Se, in altri termini, due fratelli si azzuffano (pur se l’uno in risposta all’aggressione dell’altro e, quindi, senza mettere in discussione il diritto alla legittima difesa), il serio pericolo è che il cattivo esempio venga seguito da altri, specialmente se i fratelli non si riconoscono più come figli dello stesso Padre. Vi è, in particolare, un ulteriore profilo che caratterizza questa guerra fra coloro che furono cives di una stessa civiltà. È indubbio che Russia e Ucraina appartengano alla storia di quell’Europa che deve imparare di nuovo a respirare con due polmoni, quello occidentale e quello orientale. Quel richiamo, peraltro, a Mosca come la “terza Roma” sta ad indicare, al netto di ogni strumentalizzazione nazionalistica e della grave ferita inferta all’unità della Chiesa nel 1054, il legame con una storia ed una cultura, oltre al desiderio di rimanere in quel mondo. Il problema è che la Russia quel mondo vuole rifarlo e vuole rifarlo con la guerra. Le civiltà però non si ricostruiscono a colpi di fucile.
Una guerra mossa da una tale finalità finisce per demolire quel che rimane della casa comune; quello, cioè, da cui non si può prescindere se si vuole mettere mano ad una ricostruzione duratura. Una guerra siffatta finisce con l’essere una guerra alla civiltà (pur se a quello che di essa rimane) più che di civiltà, mossa non da barbari estranei, ma da chi fa parte di quel mondo e ne condivide, in larga parte, la storia. Il rischio, perciò, è che anche chi ha avviato la guerra guerreggiata finisca per soccombere sotto le rovine, di fatto suicidandosi. Perché, oltre ad essere una guerra civile, essa presenta caratteri di preoccupante in-civiltà, destinati a scavare solchi profondi e a scatenare reazioni incontrollabili, la cui pericolosità sembra tragicamente sottovalutata.
Che fare, dunque? Dinanzi a due fratelli che fanno a botte, la prima cosa da fare è cercare di farli smettere. Si tratta, però, di volerlo, e seriamente. E si tratta, altrettanto seriamente, di affrontare il tema di una pace il più possibile giusta. Chi abbia la forza e l’autorità per farli smettere, è, poi, questione non semplice ed assai delicata. Anche su questo piano sperimentiamo il fallimento dell’ideologia globalista di Bruxelles e di Washington, che vestono sempre più i panni di chi aizza i contendenti piuttosto che dei pacieri. Così come vi è da dubitare, e non poco, del pacifismo ideologico di ritorno di quelli che, (ri)animati da un mai sopito riflesso antiamericano, tifano per la sconfitta della NATO e, in definitiva, per la definitiva ecclissi dell’Occidente.

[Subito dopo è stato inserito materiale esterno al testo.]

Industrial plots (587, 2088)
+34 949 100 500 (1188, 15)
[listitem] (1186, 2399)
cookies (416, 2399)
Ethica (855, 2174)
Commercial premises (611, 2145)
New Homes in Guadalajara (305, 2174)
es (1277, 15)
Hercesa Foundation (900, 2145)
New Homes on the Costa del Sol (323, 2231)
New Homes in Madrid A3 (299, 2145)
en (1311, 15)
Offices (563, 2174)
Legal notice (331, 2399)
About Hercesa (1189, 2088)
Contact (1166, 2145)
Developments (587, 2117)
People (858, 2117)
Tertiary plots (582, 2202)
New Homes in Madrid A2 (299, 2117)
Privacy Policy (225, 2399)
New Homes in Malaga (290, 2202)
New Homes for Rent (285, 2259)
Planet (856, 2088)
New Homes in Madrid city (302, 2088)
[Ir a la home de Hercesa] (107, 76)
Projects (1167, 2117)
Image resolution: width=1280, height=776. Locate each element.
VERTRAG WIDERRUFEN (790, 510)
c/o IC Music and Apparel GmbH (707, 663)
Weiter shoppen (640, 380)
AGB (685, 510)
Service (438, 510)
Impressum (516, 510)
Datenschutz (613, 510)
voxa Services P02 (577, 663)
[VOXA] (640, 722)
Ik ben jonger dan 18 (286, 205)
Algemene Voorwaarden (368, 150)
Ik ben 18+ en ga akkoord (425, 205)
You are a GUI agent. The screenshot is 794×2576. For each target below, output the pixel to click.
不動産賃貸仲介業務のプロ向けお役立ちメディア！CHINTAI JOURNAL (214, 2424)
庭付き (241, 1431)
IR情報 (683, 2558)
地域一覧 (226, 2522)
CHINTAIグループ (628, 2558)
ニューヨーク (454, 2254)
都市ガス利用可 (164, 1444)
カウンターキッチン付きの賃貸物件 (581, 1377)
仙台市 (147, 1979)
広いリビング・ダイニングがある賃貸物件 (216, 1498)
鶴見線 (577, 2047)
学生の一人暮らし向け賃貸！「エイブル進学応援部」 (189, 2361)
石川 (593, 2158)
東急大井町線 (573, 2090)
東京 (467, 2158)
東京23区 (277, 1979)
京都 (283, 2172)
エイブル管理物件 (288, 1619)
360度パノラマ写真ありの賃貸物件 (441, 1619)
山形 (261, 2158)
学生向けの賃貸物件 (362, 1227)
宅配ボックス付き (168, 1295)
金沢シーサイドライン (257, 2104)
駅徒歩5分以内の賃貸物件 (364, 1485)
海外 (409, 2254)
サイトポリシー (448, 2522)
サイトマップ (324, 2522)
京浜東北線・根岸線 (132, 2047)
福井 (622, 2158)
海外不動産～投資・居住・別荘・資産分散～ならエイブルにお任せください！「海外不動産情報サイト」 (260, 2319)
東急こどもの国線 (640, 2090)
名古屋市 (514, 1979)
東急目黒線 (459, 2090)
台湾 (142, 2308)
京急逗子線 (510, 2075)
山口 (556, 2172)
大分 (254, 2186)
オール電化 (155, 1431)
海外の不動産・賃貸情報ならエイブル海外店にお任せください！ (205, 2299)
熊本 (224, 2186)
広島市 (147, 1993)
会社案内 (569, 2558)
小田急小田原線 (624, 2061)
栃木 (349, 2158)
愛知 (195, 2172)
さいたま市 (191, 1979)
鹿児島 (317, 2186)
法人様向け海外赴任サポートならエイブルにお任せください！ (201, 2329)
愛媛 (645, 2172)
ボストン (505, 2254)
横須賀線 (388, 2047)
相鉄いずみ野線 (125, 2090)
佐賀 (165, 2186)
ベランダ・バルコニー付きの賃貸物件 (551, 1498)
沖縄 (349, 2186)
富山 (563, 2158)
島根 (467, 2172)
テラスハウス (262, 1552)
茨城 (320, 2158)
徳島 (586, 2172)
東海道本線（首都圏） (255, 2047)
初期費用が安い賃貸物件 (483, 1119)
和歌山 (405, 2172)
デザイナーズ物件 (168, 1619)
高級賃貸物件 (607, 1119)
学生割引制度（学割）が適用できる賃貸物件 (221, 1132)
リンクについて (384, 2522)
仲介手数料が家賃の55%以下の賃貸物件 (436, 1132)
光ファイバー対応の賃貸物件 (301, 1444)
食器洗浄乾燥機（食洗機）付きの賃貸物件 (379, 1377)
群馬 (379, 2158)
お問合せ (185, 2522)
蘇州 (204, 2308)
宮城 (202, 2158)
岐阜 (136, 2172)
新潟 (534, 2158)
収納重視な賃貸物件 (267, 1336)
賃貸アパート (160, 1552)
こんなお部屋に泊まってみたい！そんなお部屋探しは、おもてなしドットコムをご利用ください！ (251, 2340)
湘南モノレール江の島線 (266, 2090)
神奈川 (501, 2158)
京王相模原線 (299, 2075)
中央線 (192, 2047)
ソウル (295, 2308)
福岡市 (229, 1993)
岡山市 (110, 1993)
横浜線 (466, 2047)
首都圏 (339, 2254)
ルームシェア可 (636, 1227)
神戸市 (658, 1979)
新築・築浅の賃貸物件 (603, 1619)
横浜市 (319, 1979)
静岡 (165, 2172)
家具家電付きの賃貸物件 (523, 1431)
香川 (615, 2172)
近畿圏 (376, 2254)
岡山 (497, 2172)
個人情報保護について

Non è escluso, pertanto, che, ancora una volta, come nel 1989 con il social-comunismo, ad imporre la fine delle ostilità possano essere i popoli, sia ad ovest che ad est, sfiniti da una guerra che aggrava una condizione economica già resa problematica dalla pandemia.
A questo si deve lavorare, ciascuno facendo la propria parte. Di questo saremo chiamati a rispondere.
Una cosa è certa, e l’ha ricordata anche Papa Francesco: questa guerra distrugge tutti, a prescindere da chi vincerà sul campo; e non è certamente la strada che ha indicato la Vergine a Fatima.